--- Records for the task ---

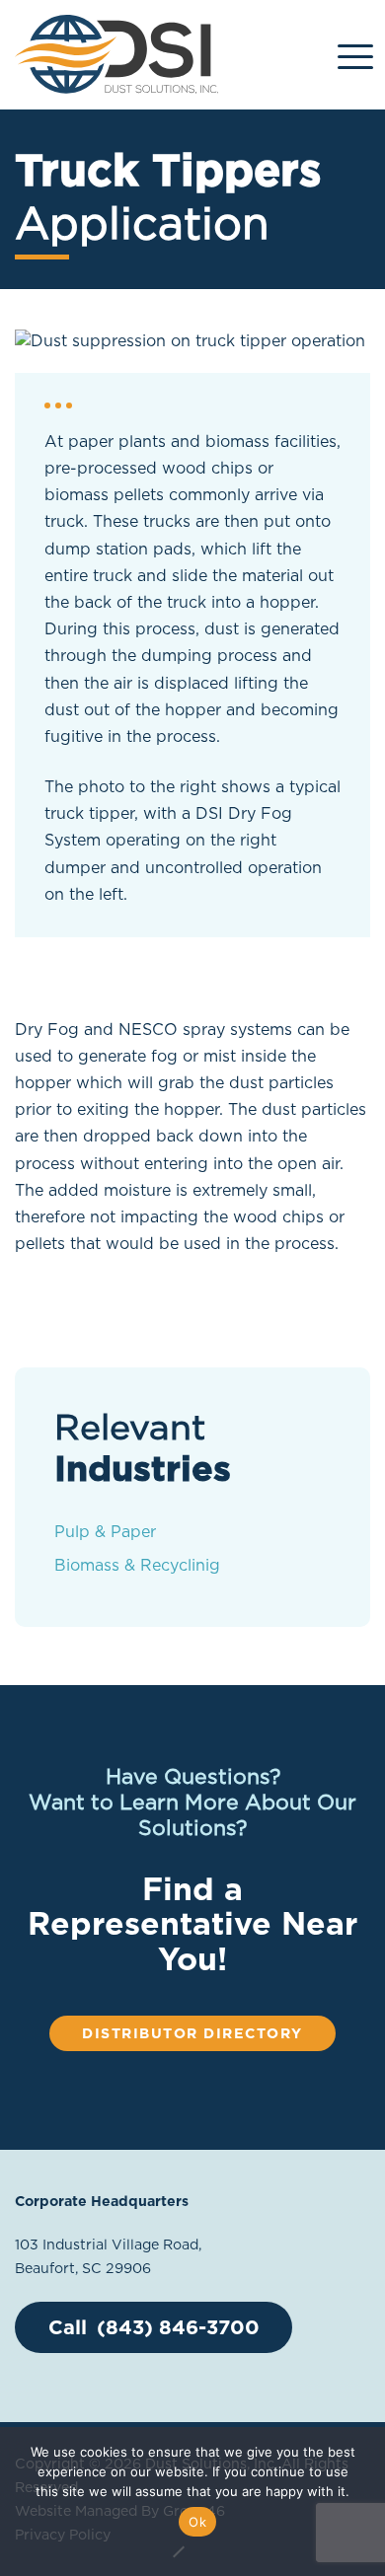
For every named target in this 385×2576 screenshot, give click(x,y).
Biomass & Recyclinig (137, 1565)
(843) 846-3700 (178, 2327)
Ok (197, 2522)
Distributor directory (192, 2032)
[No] (178, 2551)
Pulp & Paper (105, 1531)
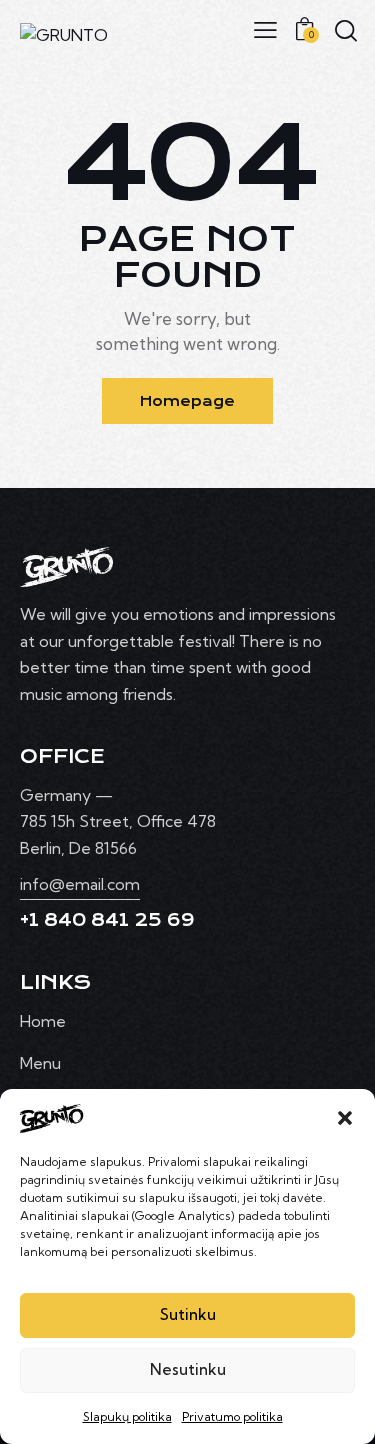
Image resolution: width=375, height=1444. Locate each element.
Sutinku (188, 1314)
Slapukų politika (127, 1416)
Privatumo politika (232, 1416)
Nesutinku (188, 1369)
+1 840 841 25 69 (107, 920)
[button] (345, 1118)
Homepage (187, 401)
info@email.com (80, 884)
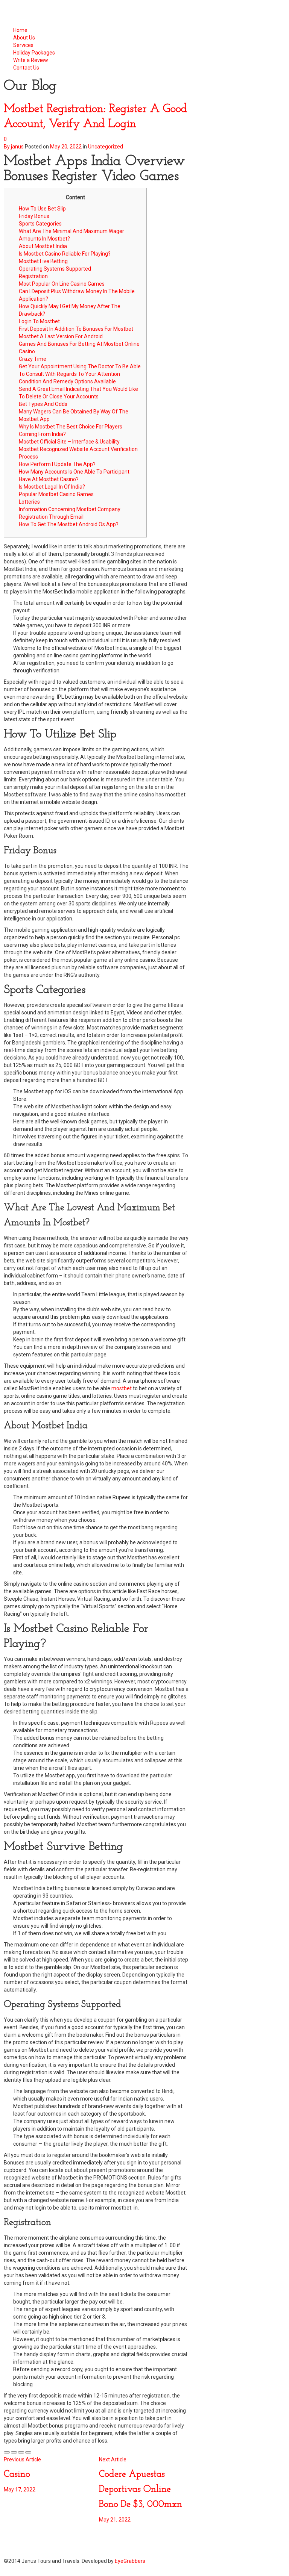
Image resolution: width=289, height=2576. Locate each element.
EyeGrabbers (130, 2561)
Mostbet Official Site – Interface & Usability (69, 442)
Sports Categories (40, 224)
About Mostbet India (43, 246)
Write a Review (30, 60)
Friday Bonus (34, 216)
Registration (33, 276)
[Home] (46, 13)
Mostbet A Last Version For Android (61, 336)
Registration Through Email (51, 517)
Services (23, 45)
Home (20, 30)
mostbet (121, 1388)
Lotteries (29, 502)
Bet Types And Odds (43, 404)
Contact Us (26, 68)
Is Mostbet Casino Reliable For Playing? (65, 254)
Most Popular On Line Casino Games (62, 284)
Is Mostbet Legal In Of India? (52, 487)
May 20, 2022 (66, 147)
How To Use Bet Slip (42, 209)
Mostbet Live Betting (43, 261)
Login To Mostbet (39, 321)
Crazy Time (32, 359)
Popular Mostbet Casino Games (56, 494)
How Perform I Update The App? (57, 464)
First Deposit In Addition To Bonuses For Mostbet (76, 329)
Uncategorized (105, 147)
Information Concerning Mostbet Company (69, 509)
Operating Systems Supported (55, 269)
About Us (24, 38)
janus (17, 147)
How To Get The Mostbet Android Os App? (69, 524)
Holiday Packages (34, 53)
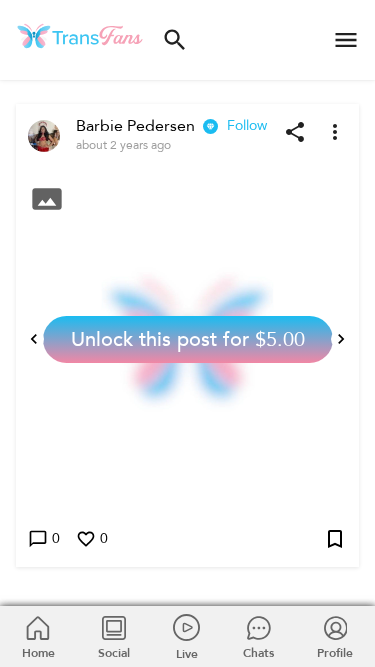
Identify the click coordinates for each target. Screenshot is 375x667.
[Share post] (295, 132)
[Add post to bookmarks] (335, 539)
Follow (247, 125)
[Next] (341, 339)
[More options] (335, 132)
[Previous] (34, 339)
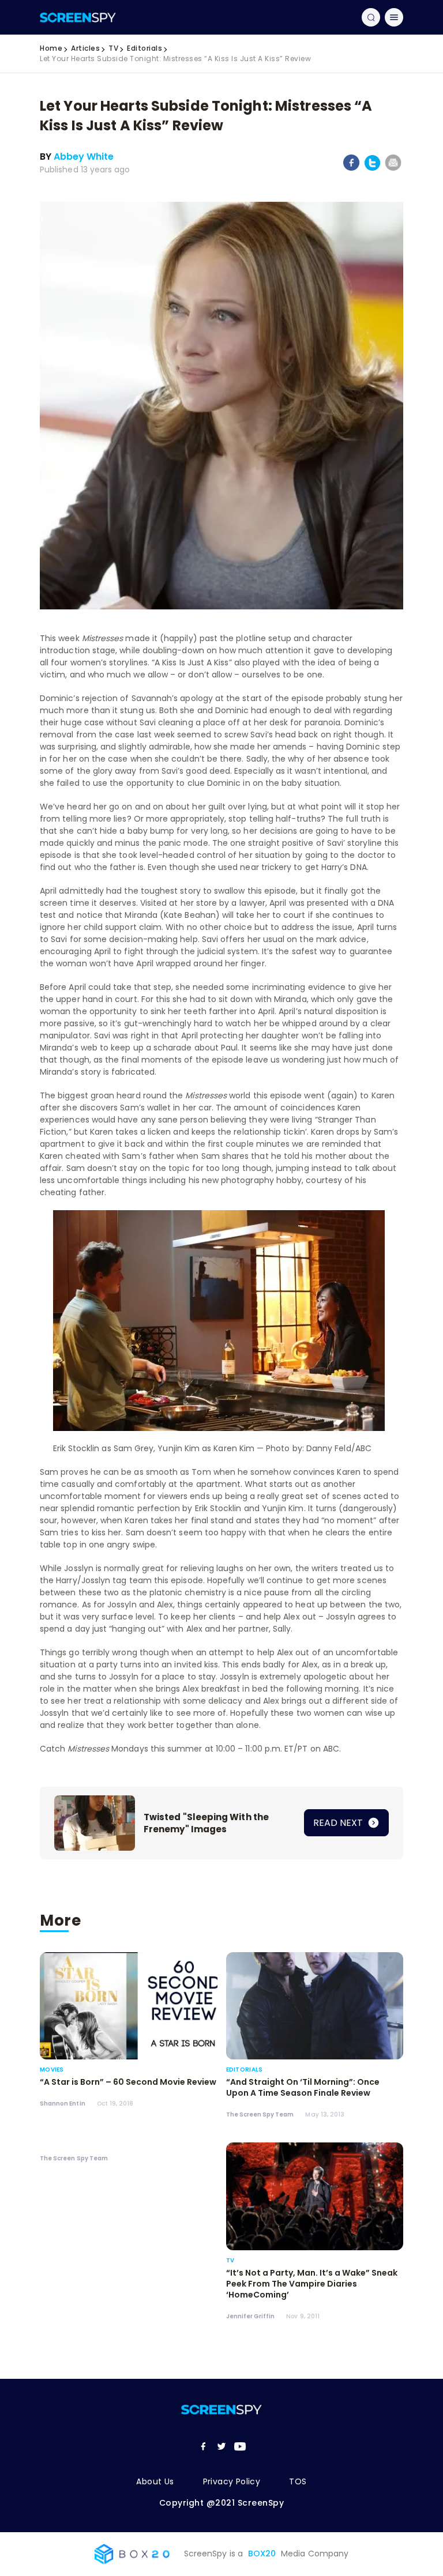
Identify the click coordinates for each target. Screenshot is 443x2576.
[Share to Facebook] (351, 168)
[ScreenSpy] (78, 17)
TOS (297, 2481)
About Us (155, 2481)
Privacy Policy (232, 2481)
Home (51, 48)
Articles (85, 48)
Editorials (144, 48)
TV (113, 48)
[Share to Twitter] (372, 168)
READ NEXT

---

- [Problem description]:
Would you please copy each line of the listing that contains the word "Identify"?

- [Output of the task]:
Identify the click coordinates for each target. Screenshot is 375x667.
Identify the click coordinates for each target. Screenshot is 443x2576.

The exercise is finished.